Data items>
- Opening Delimiter -

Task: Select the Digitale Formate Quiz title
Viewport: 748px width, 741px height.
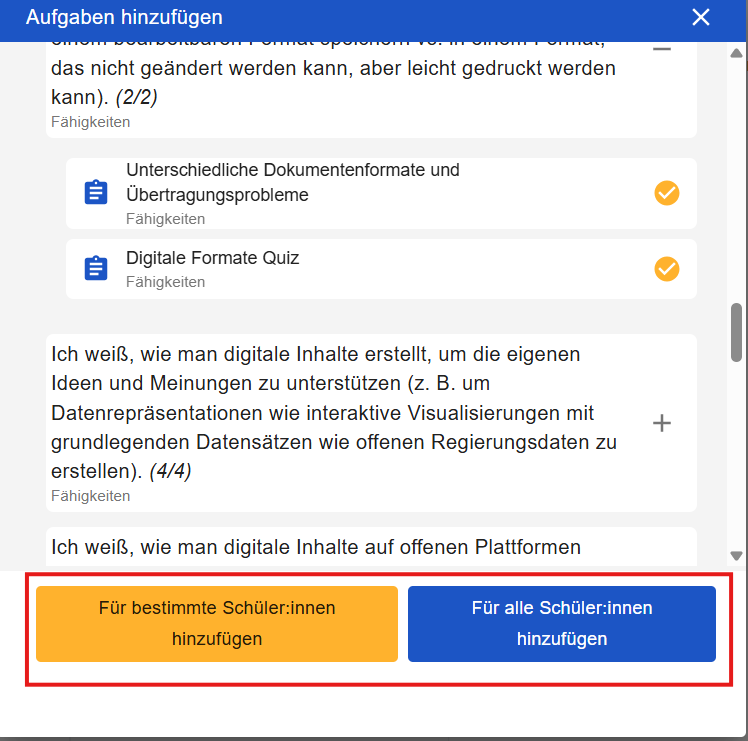Action: [212, 258]
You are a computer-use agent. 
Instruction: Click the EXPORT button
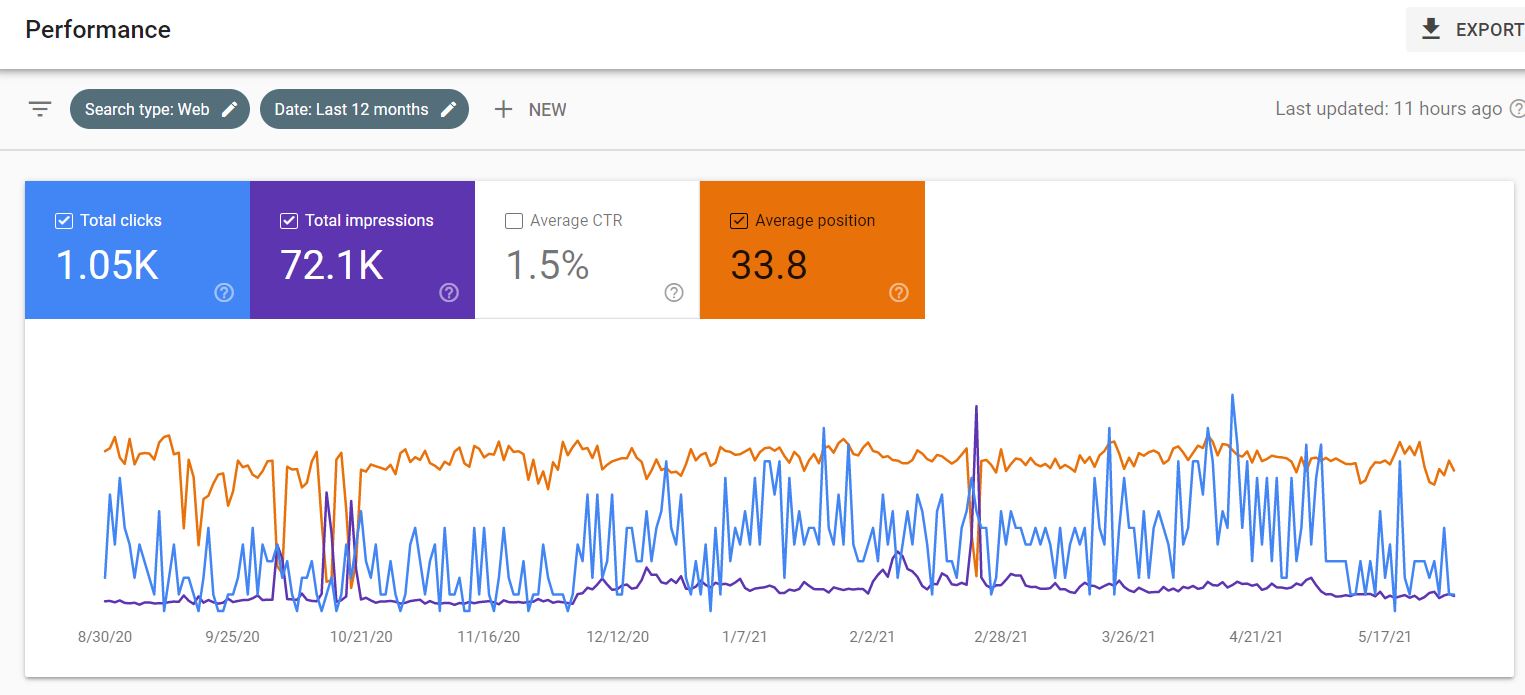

- Closing Delimiter -

Exercise directions> Output all of the data exactly. Skip the pictures.

Written response>
Task: Select the Digitale Formate Quiz title
Viewport: 748px width, 741px height.
Action: [212, 258]
You are a computer-use agent. 
Instruction: Click the EXPORT button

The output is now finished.